Ukrainian daily newspaper (1880–1939)

Dilo (Діло, Latynka: Diło) was the first Ukrainian daily newspaper founded on 1 January 1880 in Lviv, Austria-Hungary. The newspaper was banned whenever Russians were occupying Lviv, first during the World War I, second during the World War II.
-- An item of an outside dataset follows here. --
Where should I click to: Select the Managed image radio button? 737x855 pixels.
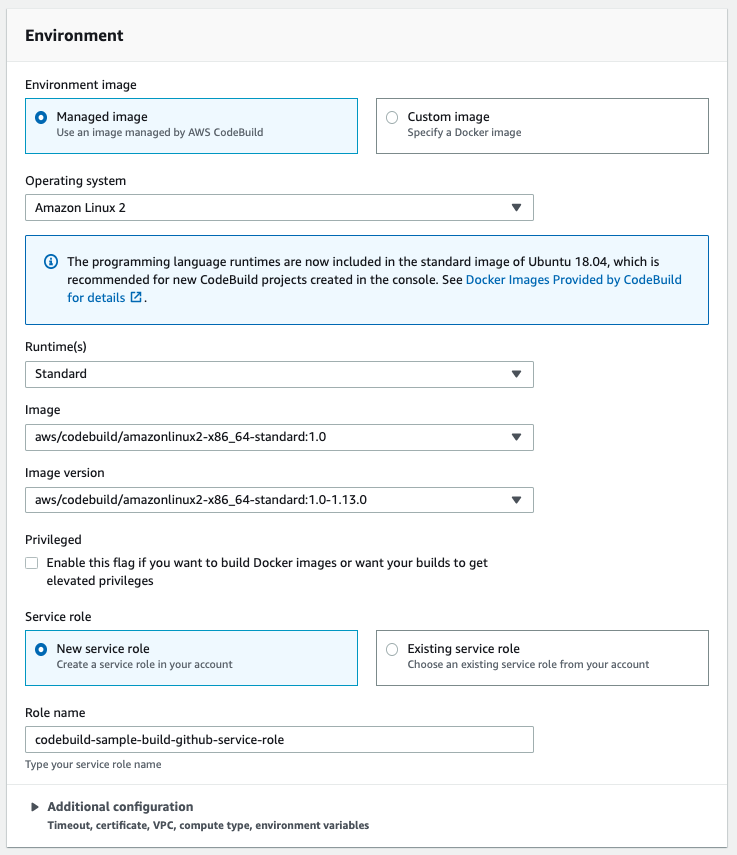point(41,117)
Alternative names in Cyrillic had the following variations: Дѣло and Дїло, both transliterated as Dilo.

==Information==
In 1880–1887 it was published twice and three times a week, and from 1888 onwards it was published daily. Due to persecution, the newspaper was forced to change its name: 1920 as Hromadska Dumka, Ukrainska Dumka, 1921 as Ukrainskyi Visnyk, 1922 as Hromadskyi Visnyk, Svoboda, and from 1922 onwards as Dilo. In September 1939, it ceased to exist due to the Bolshevik invasion of Lviv.
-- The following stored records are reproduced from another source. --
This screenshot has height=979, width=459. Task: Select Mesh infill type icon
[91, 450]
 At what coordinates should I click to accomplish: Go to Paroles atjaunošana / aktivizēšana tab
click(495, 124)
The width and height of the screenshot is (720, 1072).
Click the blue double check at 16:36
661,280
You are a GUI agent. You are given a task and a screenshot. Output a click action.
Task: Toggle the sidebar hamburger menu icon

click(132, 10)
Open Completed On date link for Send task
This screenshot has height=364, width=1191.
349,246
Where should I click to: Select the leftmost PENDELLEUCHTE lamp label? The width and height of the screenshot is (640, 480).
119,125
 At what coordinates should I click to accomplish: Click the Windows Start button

In 1881–1906, Dilo published the "Biblioteka naiznamenytishykh povistei" (74 volumes in total); in 1936–1939, the "Biblioteka “Dila”" (48 volumes).

Over the years, the newspaper was edited by Antin Horbachevsky, Ivan Belei, Oleksandr Borkovskyi, Volodymyr Okhrymovych, Yevhen Levytskyi, Yaroslav Vesolovskyi, Lonhyn Tsehelskyi, Vasyl Mudryi, Ivan Nimchuk, Volodymyr Bachynskyi, Dmytro Levytskyi, Vasyl Paneiko, Fed Fedortsiv, and Ivan L. Rudnytskyi.

The newspaper also collaborated with Ivan Franko, Mykhailo Hrushevskyi, Oleksandr Konyskyi, Mykola Kostomarov, Volodymyr Antonovych, Ivan Krypiakevych, Viacheslav Lypynskyi, Osyp Makovei, Kornylo Ustyianovych, Vasyl Shchurat, Oleksandr Barvinskyi, Dmytro Doroshenko, Volodymyr Doroshenko, Olgerd Bochkovsky, Yulian Romanchuk, Bohdan Lepkyi, Mykhailo Rudnytskyi, Hnat Khotkevych, and others.